Transcribe the passage of the excerpt on screening Agriculture manuscripts from "The manuscripts that" up to and including "is even invited.".

#### Page extract:
────────────────────

These are not abstract risks. They are the specific failure patterns we see surface again and again when broad farming and agricultural-engineering work meets a fast, soundness-based MDPI screen.
Across our agricultural pre-submission reviews, the editorial triage pattern that surprises authors most is that the Agriculture pre-check is not a novelty filter in the Nature sense. It is a fit-and-rigor filter, and at Agriculture the fit half is heavier than at any of its siblings because the scope is so wide.
The manuscripts that get returned fastest are rarely bad science. They are competent studies whose section angle, design rigor, or data and reporting compliance is not ready for a fast, template-driven screen, and we observe that editors here routinely reject those packages before a reviewer is even invited.
Manuscripts coming through pre-submission review for Agriculture split cleanly along these three lines, and the section below describes what actually happens to each at the desk.
Single-site single-season trials framed as general recommendations
The most common rigor failure we see is a one-location, one-season field, pen, or machine trial whose abstract and conclusions read like a regional or general recommendation.
The data may be clean and the analysis correct, but the conclusions outrun what one site-year can support. A single field, a single soil type, a single herd, or a single climate cannot ground a claim that a practice, ration, or implement "increases yield" or "should be adopted" broadly.

────────────────────

[Stored dataset items]
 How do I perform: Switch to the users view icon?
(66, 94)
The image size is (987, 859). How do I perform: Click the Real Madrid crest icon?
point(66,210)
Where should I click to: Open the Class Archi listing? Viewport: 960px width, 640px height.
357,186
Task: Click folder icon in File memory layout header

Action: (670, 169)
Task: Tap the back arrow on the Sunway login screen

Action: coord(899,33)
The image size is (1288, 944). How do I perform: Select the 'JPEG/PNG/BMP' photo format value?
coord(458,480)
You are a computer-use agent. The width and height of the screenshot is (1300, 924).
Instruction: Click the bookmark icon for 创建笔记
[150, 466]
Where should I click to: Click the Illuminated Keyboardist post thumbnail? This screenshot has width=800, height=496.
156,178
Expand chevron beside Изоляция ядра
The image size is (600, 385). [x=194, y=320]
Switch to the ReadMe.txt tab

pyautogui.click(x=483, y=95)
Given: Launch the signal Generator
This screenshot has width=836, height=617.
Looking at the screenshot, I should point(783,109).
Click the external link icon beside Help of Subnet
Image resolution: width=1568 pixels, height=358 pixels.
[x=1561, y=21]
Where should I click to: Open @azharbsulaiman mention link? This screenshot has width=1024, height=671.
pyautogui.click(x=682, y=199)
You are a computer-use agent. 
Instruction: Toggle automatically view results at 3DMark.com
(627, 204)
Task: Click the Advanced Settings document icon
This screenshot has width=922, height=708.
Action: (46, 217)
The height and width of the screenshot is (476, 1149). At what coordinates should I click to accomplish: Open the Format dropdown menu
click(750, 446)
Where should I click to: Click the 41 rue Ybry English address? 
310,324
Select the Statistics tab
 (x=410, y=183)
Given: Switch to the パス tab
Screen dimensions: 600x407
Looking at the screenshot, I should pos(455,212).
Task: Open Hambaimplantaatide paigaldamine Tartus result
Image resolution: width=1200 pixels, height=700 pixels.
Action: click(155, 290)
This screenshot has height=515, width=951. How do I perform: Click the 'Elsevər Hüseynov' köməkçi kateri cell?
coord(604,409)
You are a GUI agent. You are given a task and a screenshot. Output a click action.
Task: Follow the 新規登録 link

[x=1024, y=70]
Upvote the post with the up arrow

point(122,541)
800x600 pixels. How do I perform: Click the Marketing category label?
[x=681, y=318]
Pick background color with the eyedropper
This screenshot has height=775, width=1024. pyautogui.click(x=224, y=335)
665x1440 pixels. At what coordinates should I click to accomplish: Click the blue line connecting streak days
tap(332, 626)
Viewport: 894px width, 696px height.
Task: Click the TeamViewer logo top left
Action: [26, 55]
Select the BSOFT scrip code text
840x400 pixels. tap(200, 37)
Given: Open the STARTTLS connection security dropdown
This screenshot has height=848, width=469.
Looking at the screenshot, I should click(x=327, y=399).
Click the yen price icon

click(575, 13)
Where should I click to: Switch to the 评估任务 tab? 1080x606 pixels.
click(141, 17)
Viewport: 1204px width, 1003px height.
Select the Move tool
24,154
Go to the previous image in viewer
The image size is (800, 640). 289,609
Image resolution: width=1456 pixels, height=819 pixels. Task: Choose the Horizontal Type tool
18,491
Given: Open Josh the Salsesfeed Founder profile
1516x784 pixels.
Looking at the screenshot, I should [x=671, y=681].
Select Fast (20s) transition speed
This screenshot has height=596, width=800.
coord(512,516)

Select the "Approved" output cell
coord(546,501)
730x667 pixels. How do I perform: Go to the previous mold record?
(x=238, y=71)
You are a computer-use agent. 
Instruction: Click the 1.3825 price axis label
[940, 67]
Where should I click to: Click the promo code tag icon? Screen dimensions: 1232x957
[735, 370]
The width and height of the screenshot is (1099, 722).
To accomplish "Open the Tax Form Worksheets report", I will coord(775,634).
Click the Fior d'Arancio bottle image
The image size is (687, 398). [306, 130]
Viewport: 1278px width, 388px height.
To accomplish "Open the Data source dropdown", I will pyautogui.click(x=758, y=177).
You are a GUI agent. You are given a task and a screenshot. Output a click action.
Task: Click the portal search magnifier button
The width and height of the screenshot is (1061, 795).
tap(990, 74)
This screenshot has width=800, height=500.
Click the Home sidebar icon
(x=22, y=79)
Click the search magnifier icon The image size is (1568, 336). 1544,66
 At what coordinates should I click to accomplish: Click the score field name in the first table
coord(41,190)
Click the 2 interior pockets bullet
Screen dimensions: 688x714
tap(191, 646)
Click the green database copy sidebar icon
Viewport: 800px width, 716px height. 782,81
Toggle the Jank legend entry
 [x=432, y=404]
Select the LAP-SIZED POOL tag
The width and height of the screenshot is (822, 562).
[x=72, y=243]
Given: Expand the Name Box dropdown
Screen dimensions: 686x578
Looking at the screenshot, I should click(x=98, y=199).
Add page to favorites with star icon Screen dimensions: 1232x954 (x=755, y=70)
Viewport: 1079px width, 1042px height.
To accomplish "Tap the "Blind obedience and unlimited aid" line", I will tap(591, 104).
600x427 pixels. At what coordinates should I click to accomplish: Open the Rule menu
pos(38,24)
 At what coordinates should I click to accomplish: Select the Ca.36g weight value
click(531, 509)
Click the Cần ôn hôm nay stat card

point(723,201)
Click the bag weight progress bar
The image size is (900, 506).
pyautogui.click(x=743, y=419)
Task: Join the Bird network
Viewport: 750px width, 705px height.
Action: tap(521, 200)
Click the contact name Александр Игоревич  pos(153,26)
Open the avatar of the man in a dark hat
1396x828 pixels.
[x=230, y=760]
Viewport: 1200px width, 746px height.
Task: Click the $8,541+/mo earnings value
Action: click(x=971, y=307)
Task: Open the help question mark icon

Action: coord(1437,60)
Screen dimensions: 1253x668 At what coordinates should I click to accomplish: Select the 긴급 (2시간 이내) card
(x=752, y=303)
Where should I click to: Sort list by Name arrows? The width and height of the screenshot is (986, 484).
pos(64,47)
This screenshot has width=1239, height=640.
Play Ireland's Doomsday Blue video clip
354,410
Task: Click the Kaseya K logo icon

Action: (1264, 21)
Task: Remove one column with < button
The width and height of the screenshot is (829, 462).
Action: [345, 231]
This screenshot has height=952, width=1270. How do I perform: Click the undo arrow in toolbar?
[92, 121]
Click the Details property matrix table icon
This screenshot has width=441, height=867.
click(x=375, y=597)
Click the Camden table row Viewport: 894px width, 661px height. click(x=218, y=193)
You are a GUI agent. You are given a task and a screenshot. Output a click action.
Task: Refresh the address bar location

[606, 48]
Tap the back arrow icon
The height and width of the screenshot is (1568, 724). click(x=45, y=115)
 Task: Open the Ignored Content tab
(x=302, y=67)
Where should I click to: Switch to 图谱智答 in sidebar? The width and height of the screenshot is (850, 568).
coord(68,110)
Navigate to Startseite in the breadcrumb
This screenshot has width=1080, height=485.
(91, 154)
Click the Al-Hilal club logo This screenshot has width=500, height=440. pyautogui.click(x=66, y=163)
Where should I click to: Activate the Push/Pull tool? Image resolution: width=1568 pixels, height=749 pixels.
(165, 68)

────────────────────

#### Result:
The manuscripts that get returned fastest are rarely bad science. They are competent studies whose section angle, design rigor, or data and reporting compliance is not ready for a fast, template-driven screen, and we observe that editors here routinely reject those packages before a reviewer is even invited.